2. Ork Records: New York, New York and Legends of Old-Time Music: Fifty Years of County Records | Or ruminate on this entry, for without the Velvets it’s clear that Ork Records, a label began by Terry Ork and guided into temporary sustainability by Charles Ball, would never have been. Numero Group drops Ork’s entire run onto 4LPs or 2CDs, opening with Television’s majestic debut “Little Johnny Jewel” and offering Richard Hell, Alex Chilton, dB’s, Lester Bangs, Cheetah Chrome, and more. The aborted Feelies 45 is an utter gem, “Fa Cé La” seeming birthed from VU’s “I Heard Her Call My Name.”

Unlike Numero’s completist endeavor, Legends of Old-Time Music’s four CDs are only a small sampling from the discography of County Records, a label started in 1963 by Dave Freeman. Dedicated to the rural traditions of the USA’s Mid-Atlantic region with an emphasis on fiddle and banjo, the total is an exceptional investigation into County’s half century of invaluable preservation featuring major names like Tommy Jarrell, Wade Ward, and Fred Cockerham alongside fascinating individualists such as Matokie Slaughter, Clyde Davenport, and Virgil Anderson. It’s a treasure chest of old-time science.

1. Root Hog or Die: 100 Years 100 Songs—An Alan Lomax Centennial Tribute and Cecil Taylor The Complete Cecil Taylor in Berlin ‘88 | Root Hog or Die is due out through Mississippi Records on January 15 2016. This may seem a cheat but it’s really just a stretch as the 6LP set limited to 1,000 copies appears to have been initially slated for release on December 18 of this year.
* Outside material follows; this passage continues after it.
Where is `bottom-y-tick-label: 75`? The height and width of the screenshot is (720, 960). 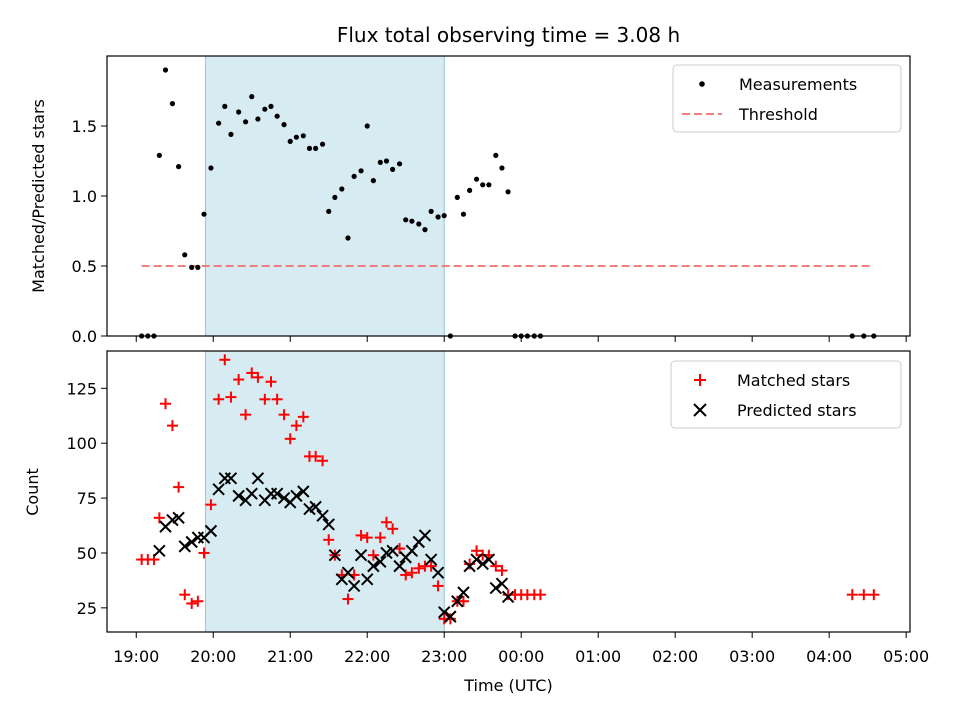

And since Alan Lomax’s centenary began last January 15, it feels appropriate to include this collection of 100 songs on this list.
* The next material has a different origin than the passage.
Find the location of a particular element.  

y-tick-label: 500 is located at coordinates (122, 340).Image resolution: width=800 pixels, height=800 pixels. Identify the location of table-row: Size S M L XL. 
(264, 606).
Commencing with Lomax’s cowpoke rendition of “I’m a Rambler, I’m a Gambler,” Root Hog or Die documents the indefatigable folklorist’s travels from Harlem, NY to the hills of Kentucky and all over the US South. There were also trips to the Bahamas and Grenada, Morocco, Spain, Italy, Transylvania, and every country in the UK, and these songs become more than just a tribute to Lomax, transforming into a celebration of diversity that’s an antidote for the ill wind of intolerance currently blowing in our midst.

Whether is Jelly Roll Morton, Big Bill Broonzy, Shirley Collins, Bob Dylan, Clark Kessinger, Bessie Jones, Skip James, or the numerous lesser known and occasionally unidentified singers and players caught by Lomax’s various machines, Root Hog or Die is a sometimes startling but always inviting tour of humanity’s propensity to create and share art in service of a better world. It contrasts extremely well with Destination: Out’s digital only reissue of Cecil Taylor’s month long residency in West Berlin, an immersive document that’s 11CD incarnation on FMP (Free Music Production) is long out of print.

This version ups the count to 13 albums, opening with “Legba Crossing,” a 48 minute track initially available on the first 200 copies of the FMP box and closing with a performance in East Berlin from the same period. In between is a lifetime’s worth of listening, presenting jazz at its most abstract and most disciplined, the outpouring simultaneously demanding and generous in solo, duo, trio, ensemble, and orchestral configurations and featuring a long list of improvisational heavyweights.

So gripping the lack of a physical release is, if not irrelevant, reduced to a mere quibble, The Complete Cecil Taylor in Berlin ’88 is an inexhaustible document.